Estate of Brian Aldiss
Brian Aldiss OBE (1925-2017), was a fiction and science fiction writer, poet, playwright, critic, memoirist and artist. He was born in Norfolk in 1925. After leaving the army, Brian worked as a bookseller, providing the setting for his first book, The Brightfount Diaries (1955).
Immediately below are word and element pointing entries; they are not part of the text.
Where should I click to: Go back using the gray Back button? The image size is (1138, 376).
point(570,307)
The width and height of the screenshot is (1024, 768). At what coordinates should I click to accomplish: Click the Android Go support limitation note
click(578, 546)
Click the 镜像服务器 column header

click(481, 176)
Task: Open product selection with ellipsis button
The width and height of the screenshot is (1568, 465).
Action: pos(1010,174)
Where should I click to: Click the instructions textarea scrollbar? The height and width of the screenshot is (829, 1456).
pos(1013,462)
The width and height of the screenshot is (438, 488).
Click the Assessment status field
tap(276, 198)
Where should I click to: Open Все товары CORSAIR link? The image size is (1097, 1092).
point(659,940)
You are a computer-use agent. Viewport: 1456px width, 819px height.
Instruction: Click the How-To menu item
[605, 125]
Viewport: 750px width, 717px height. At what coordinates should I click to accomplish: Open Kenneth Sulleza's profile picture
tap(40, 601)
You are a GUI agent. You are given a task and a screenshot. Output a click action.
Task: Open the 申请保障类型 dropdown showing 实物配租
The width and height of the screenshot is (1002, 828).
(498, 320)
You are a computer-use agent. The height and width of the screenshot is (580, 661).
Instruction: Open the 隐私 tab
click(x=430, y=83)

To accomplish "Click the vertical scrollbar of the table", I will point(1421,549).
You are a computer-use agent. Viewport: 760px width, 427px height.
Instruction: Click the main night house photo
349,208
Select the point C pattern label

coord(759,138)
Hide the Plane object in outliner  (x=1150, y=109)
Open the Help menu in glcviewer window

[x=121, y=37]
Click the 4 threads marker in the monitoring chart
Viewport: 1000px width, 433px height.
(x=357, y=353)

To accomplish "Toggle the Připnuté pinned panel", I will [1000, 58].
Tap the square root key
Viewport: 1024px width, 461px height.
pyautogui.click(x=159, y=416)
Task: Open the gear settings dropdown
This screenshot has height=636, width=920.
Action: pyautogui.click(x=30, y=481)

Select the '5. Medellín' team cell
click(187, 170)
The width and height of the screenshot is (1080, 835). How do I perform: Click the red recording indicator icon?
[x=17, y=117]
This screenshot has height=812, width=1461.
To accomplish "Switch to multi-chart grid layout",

His first published science fiction work was the story "Criminal Record", which appeared in Science Fantasy in 1954. Faber encouraged him to pursue his enthusiasm for SF and published Space, Time and Nathaniel (1957). He went on to write nearly 100 books and over 300 short stories, including the acclaimed novels Hothouse, Non-stop and the Helliconia trilogy, all regarded as modern classics.
In 2010, The Hand-Reared Boy (1970) was longlisted for the Lost Booker Prize.
Several of Brian's books, including Frankenstein Unbound, have been adapted for the cinema and his story "Supertoys Last All Summer Long" was adapted and released as the film AI: Artificial Intelligence in 2001, directed by Steven Spielberg.
Besides his own writing, Brian edited numerous anthologies of science fiction and fantasy stories and the magazine SF Horizons.
Brian was a vice-president of the international H. G. Wells Society and in 2000 was given the Damon Knight Memorial Grand Master Award by the Science Fiction Writers of America (SFWA). He was awarded the OBE for services to literature in 2005. He spent much of his life in Oxford, where his bookselling career began in 1947 and where he died in 2017.
For more information about Brian Aldiss:
Select Books
Non-Stop
Curiosity was discouraged in the Greene tribe. Its members lived out their lives in cramped quarters, hacking away at the encroaching ponics. As to where they were - that was forgotten.
Roy Complain decides to find out. With the renegade priest Marapper, he moves into unmapped territory, where they make a series of discoveries which turn their universe upside-down... Non-Stop is the classic science-fiction novel of discovery and exploration; a brilliant evocation of a familiar setting seen through the eyes of a primitive.
(Overlook Press, July 2005)
Harm
From one of science fiction’s greatest living writers comes an unforgettable near-future novel in the tradition of Bradbury’s Fahrenheit 451, Orwell’s 1984, and Dick’s A Scanner Darkly. Both a searing indictment of a fear-drenched political climate and a visionary allegory that shines a piercing light on timeless human verities, Harm is a powerfully compact masterwork.
Paul Ali, a young science fiction writer of Muslim heritage, is arrested for no reason and held in isolation as prisoner B. Questioned, beaten and humiliated, he writes -- in the privacy of his mind -- a science fiction novel set on a planet in every sense a thousand light years away. Gradually, the two worlds start to converge...
(Del Rey, May 2007)
Frankenstein Unbound
Limited edition of Frankenstein Unbound with a new introduction by fellow British New Wave pioneer Michael Moorcock and art by Thomas Walker.